In a nutshell, consolidating your debt means that you combine your debts into one loan with a monthly payment. If you are carrying a lot of credit card debt, you are probably accumulating a great deal of interest. You can reduce your debt faster if you pay more than the minimum payments on multiple credit cards.
“By combining all of these payments into one and reducing due dates, you attack the principal of the debt more aggressively and free up more cash flow in your monthly budget, which can help you to avoid turning to debt again,” says Schwartz.
Am I able to consolidate my debt?
While the concept of debt consolidation sounds great, not everyone is able to use it. If you’ve got negative marks on your credit report, you may not qualify for a loan.
Sometimes a consolidation loan saves you money, but not all debts are able to be included with a debt consolidation loan. Typically, things like credit cards, other installment loans, medical and utility bills can be consolidated, but secured things (like mortgages) cannot.
Am I willing to change my spending habits and credit use?
Witch consolidation, you can keep your credit cards open. But that can be a dangerous thing if you’re in debt.
Are you willing to set a budget and live a cash-based lifestyle, rejecting the “buy-now, pay-later mentality”? If you aren’t then debt consolidation may not be a good plan, as you’ll ultimately end up carrying more debt.

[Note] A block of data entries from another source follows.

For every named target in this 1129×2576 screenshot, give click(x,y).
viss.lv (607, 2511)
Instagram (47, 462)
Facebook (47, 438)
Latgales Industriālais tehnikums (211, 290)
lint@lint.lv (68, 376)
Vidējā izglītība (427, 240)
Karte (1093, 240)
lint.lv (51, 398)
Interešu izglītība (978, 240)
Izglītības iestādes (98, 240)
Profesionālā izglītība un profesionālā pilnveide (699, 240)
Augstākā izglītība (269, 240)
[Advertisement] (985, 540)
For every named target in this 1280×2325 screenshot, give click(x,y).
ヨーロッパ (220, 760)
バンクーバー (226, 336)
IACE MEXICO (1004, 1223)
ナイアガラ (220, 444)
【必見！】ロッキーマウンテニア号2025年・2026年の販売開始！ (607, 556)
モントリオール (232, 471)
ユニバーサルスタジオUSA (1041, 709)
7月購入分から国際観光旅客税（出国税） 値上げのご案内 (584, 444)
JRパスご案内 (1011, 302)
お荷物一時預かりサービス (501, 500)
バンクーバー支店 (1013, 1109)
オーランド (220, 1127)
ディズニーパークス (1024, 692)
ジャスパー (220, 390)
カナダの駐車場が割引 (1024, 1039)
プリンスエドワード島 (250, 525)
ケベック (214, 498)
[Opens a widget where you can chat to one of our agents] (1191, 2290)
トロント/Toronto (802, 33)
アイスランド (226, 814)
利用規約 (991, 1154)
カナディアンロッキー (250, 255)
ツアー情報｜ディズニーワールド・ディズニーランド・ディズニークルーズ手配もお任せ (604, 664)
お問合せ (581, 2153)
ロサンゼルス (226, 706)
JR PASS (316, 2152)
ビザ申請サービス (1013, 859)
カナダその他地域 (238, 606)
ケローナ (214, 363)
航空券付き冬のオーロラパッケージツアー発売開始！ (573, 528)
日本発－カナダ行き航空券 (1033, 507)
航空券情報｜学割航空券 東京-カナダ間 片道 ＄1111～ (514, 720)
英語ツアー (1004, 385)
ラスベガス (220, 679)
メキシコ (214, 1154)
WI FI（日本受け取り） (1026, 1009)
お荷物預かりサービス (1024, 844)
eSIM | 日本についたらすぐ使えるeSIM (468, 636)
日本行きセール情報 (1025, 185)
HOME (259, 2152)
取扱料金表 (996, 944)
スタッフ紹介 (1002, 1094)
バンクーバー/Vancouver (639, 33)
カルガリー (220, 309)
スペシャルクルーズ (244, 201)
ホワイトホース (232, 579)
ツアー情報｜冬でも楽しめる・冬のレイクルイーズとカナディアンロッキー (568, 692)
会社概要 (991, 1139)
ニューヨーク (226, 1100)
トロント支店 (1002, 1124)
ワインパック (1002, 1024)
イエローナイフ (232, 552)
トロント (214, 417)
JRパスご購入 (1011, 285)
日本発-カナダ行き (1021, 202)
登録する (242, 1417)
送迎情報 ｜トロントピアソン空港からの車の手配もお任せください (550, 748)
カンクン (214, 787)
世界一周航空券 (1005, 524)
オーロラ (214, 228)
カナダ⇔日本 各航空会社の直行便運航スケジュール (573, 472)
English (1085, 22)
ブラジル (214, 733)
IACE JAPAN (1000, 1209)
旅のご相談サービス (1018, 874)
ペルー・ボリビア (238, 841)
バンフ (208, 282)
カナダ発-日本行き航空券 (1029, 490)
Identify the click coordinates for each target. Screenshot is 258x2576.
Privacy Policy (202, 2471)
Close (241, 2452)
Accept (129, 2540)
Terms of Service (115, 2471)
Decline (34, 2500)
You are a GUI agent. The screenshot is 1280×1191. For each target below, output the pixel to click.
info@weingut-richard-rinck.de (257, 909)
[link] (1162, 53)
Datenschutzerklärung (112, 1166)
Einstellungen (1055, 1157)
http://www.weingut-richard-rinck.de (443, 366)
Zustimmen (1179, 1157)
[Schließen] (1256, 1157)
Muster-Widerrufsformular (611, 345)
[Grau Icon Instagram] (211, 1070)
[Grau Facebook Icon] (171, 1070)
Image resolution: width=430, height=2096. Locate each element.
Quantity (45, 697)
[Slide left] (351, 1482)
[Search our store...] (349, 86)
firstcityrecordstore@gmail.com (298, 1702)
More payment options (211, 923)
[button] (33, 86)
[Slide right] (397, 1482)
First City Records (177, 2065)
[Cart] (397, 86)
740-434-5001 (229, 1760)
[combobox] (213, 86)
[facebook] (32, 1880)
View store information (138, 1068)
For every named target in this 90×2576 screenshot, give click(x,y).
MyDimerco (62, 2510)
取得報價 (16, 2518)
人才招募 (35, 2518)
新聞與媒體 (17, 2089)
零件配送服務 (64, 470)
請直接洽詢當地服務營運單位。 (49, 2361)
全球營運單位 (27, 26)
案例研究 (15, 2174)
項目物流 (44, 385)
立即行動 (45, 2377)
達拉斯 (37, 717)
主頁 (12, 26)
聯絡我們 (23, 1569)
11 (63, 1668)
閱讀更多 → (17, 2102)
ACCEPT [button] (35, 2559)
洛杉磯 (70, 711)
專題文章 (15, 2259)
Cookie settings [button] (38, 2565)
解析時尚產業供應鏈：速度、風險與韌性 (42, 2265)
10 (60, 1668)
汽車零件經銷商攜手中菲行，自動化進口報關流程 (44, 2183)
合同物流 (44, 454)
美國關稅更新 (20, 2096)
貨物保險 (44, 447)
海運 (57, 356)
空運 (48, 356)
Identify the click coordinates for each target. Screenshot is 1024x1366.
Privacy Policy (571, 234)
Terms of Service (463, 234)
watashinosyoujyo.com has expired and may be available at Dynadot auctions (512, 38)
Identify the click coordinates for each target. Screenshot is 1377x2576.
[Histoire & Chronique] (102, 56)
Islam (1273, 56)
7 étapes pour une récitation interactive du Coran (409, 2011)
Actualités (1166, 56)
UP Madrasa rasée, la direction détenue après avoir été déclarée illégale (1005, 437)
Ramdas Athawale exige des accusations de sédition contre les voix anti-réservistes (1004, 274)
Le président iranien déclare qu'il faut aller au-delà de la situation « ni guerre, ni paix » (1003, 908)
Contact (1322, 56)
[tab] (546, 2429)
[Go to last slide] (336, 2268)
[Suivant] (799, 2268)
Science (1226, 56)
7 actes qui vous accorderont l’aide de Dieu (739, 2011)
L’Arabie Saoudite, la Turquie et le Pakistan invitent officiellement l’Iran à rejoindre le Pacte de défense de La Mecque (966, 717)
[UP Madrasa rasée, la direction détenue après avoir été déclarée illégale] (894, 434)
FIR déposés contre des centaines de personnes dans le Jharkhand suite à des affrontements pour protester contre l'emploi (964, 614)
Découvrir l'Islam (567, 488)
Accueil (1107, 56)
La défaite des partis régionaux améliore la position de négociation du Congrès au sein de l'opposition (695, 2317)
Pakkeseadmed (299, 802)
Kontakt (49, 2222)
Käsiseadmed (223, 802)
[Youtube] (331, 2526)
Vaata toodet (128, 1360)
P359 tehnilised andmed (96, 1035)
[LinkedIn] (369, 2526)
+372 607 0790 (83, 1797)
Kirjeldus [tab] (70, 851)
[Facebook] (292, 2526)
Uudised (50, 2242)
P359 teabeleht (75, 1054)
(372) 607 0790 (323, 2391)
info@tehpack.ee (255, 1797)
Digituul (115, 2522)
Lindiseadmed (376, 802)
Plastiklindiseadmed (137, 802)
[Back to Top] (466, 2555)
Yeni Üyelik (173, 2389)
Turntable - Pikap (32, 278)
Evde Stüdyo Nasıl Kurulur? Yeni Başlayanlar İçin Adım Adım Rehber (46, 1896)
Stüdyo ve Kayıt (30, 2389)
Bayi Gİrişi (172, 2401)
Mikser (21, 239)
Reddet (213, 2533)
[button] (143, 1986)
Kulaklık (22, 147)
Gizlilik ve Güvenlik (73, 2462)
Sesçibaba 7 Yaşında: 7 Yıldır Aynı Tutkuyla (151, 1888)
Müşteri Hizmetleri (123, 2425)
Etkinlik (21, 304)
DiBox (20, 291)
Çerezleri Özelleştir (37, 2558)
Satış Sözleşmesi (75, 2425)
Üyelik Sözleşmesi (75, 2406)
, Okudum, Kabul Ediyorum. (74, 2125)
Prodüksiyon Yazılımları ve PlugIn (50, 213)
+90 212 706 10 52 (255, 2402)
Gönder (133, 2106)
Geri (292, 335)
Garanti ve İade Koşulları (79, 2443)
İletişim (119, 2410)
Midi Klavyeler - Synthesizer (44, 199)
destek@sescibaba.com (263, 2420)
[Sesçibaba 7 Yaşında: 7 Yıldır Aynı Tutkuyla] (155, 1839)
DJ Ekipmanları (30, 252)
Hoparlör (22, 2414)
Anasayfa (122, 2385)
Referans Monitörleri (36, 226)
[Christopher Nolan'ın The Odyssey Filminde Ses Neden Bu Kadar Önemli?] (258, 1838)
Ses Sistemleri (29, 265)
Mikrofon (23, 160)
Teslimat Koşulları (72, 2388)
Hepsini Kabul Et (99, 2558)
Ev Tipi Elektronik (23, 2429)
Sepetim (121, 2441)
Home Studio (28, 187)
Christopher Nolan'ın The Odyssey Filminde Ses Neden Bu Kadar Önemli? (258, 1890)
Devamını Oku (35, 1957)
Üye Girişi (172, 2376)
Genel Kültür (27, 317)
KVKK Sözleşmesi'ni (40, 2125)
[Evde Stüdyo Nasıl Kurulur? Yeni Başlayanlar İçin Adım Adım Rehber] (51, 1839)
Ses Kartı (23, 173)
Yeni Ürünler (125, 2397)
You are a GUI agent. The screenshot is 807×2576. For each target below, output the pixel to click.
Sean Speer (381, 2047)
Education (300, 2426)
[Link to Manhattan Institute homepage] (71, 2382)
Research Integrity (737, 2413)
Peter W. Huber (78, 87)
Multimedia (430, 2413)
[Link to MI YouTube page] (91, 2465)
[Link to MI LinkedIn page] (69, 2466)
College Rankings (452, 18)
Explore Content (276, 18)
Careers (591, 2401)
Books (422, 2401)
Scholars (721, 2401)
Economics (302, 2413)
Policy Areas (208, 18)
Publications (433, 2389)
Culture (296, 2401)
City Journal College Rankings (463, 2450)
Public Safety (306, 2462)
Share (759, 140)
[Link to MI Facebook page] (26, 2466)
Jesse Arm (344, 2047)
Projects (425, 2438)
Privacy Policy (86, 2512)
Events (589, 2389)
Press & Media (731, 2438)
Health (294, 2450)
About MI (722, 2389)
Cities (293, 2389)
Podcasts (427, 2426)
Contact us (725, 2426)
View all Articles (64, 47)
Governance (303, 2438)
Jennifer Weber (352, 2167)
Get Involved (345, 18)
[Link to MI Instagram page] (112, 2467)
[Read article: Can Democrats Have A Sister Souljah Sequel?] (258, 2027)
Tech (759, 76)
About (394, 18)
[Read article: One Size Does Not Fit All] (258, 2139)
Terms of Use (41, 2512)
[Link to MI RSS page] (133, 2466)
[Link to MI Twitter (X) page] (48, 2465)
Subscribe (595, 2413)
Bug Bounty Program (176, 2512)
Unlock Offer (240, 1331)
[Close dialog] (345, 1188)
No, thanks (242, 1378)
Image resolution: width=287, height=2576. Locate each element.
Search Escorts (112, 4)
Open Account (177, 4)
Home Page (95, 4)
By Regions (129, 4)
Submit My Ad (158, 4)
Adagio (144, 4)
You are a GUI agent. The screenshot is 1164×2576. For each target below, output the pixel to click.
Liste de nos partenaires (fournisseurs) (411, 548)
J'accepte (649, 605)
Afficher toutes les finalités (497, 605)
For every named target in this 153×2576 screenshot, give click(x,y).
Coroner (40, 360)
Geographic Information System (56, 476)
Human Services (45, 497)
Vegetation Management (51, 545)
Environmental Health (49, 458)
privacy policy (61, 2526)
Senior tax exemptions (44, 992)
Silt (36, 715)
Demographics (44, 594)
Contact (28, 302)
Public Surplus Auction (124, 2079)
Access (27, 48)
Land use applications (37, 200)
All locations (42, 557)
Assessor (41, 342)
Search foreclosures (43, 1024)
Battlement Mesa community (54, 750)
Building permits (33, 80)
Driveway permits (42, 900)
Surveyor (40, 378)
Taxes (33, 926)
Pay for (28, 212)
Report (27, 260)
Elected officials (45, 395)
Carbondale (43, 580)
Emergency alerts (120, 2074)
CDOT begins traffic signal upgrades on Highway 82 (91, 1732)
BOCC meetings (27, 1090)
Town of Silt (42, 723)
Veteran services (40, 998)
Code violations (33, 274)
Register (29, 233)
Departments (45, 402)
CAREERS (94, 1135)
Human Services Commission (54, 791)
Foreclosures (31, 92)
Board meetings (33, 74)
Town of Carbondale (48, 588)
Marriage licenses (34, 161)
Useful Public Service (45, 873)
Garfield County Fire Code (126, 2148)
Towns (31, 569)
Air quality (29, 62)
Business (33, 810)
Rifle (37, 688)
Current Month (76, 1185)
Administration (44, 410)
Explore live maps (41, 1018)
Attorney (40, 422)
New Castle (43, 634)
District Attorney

Could I pay this debt off on my own?
Do you really need to get a debt consolidation loan or personal loan? Is there any chance that you can pay this down on your own?
If it’s a question of organizing your household finances and paying down your cards more aggressively, that might be an option. You may also consider doing a DIY debt consolidation using a balance transfer. If you’ve got room on one card with a lower interest rate, it can be effective to combine your cards on to one and direct your efforts there.